■ **Extract to read**:
####################

The impetus behind this book can best be summarized with this quote: "When you are oppressed, how you survive your oppression is your greatest form of cultural capital." African American slaves and their descendants used food not only to feed themselves, but also to communicate the story of their origins in Ghana, the Congo, Angola, Senegambia, Nigeria, and many other places in west, central, and southeastern Africa. Of course, the majority of African Americans have at least some European ancestry, and the food traditions brought over by those ancestors, as well as the indigenous American cultures they interacted with, are also part of the story of African American food.
Twitty tells this story as part of his journey into his genealogy. (While modern DNA testing has helped many tease out ancestry that was obscured by captivity, some holes still remain.) He goes backward in time, beginning with his own childhood in D.C. and his first inklings of his family's food culture, and ends up in both Liverpool, England (the site where many slave ships were built and financed), and describes a friend's "reverse Middle Passage" to Ghana. At every point, he sees a contribution to the food legacy he inherited.
Twitty is a terrific writer and kept me engrossed as he told the painful story of slavery, both in his family and in the country writ large. (He also, not incidentally, gives some of the clearest descriptions of the rituals and meaning behind Judaism, the religion he converted to). Warning: don't read Chapter 17 in public; it's here that he explores the auction block, and it wouldn't be surprising if you started tearing up while reading it.
Brilliant, thought-provoking......AND a easy-reading style that makes turning the pages of this magnificent book about identity, history, and finally finding and appreciating your own self and culture addictive.

####################

Collected data

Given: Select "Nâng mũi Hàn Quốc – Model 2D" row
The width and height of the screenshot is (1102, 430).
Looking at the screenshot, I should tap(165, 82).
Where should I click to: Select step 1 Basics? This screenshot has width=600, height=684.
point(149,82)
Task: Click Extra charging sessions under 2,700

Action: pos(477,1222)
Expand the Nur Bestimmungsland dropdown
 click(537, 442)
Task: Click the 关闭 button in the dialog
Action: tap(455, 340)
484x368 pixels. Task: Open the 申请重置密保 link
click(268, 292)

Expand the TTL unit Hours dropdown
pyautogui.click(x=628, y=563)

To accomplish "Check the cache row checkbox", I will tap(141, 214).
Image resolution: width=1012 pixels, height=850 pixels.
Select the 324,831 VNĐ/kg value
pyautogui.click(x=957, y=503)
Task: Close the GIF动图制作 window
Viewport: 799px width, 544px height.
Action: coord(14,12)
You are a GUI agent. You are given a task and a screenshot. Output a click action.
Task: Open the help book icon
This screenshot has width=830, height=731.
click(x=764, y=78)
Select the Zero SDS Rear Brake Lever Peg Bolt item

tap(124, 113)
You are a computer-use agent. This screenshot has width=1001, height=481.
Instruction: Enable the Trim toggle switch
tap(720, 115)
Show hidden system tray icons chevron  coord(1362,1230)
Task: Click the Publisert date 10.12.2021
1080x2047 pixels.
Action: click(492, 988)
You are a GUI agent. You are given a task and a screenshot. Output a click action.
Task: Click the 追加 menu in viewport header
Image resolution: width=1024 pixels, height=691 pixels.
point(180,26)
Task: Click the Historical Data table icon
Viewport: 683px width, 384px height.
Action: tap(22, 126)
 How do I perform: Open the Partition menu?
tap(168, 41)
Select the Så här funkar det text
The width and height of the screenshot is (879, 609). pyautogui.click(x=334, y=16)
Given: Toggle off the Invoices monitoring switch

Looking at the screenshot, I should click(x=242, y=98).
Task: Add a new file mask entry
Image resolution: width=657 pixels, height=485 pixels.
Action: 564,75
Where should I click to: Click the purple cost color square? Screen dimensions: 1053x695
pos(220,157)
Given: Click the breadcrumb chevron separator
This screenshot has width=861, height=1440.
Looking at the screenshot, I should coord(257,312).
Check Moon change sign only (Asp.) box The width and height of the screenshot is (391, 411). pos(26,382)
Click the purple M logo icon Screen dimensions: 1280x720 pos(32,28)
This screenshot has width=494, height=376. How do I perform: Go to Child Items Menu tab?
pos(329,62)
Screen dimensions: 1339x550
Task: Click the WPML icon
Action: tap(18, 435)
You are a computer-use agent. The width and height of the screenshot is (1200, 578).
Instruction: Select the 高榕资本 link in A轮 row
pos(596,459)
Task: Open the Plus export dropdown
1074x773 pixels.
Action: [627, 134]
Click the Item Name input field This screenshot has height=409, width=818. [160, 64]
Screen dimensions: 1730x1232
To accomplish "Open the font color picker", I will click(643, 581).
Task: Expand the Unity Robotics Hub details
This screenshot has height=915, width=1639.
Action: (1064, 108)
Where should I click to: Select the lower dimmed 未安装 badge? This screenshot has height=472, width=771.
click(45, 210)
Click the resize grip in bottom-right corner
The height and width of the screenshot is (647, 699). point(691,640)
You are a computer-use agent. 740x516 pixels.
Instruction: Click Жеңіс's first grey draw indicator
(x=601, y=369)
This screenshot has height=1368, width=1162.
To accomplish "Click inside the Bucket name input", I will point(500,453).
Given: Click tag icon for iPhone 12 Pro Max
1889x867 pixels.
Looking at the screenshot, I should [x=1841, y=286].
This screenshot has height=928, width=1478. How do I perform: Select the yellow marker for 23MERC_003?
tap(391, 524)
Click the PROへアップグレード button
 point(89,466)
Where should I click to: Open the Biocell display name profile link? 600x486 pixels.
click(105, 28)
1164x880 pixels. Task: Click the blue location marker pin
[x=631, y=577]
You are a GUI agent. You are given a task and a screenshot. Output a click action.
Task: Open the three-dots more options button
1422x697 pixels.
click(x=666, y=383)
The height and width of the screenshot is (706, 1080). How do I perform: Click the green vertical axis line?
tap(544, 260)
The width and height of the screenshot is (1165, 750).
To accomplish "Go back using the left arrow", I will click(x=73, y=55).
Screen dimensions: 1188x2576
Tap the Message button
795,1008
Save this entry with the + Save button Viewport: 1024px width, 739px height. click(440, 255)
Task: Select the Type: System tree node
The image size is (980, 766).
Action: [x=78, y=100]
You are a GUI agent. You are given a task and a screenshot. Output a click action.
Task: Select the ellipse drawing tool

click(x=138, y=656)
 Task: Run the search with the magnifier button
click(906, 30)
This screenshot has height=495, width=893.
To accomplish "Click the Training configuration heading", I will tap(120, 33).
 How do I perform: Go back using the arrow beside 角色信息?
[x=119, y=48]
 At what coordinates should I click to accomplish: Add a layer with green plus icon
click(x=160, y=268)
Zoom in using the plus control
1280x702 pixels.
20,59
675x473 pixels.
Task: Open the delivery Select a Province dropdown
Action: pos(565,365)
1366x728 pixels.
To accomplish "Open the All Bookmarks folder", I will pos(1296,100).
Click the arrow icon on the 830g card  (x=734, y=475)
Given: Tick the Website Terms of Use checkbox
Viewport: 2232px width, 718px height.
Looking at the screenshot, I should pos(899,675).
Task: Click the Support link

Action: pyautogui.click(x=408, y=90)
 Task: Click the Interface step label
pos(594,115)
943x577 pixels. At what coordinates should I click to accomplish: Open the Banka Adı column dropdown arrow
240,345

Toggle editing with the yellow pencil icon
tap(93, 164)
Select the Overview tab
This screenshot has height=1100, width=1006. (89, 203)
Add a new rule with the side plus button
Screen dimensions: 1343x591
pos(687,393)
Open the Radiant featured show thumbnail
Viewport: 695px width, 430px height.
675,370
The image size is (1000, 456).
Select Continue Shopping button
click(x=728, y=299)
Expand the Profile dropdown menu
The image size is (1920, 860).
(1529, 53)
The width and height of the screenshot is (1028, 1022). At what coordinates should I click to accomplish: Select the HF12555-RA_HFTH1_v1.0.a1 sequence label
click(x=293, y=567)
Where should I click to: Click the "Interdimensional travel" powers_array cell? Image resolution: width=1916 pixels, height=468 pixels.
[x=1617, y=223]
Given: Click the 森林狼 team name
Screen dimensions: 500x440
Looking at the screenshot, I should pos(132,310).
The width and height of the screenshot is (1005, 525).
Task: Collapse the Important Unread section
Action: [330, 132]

####################

■ **Check your understanding**:
(A) Which places in Africa does the review name as origins of African American slaves and their descendants?
(B) Repeat the review's wording between "Twitty is a" and "while reading it.", inclusive.

■ **Answers to the exercises**:
(A) Ghana, the Congo, Angola, Senegambia, Nigeria

(B)
Twitty is a terrific writer and kept me engrossed as he told the painful story of slavery, both in his family and in the country writ large. (He also, not incidentally, gives some of the clearest descriptions of the rituals and meaning behind Judaism, the religion he converted to). Warning: don't read Chapter 17 in public; it's here that he explores the auction block, and it wouldn't be surprising if you started tearing up while reading it.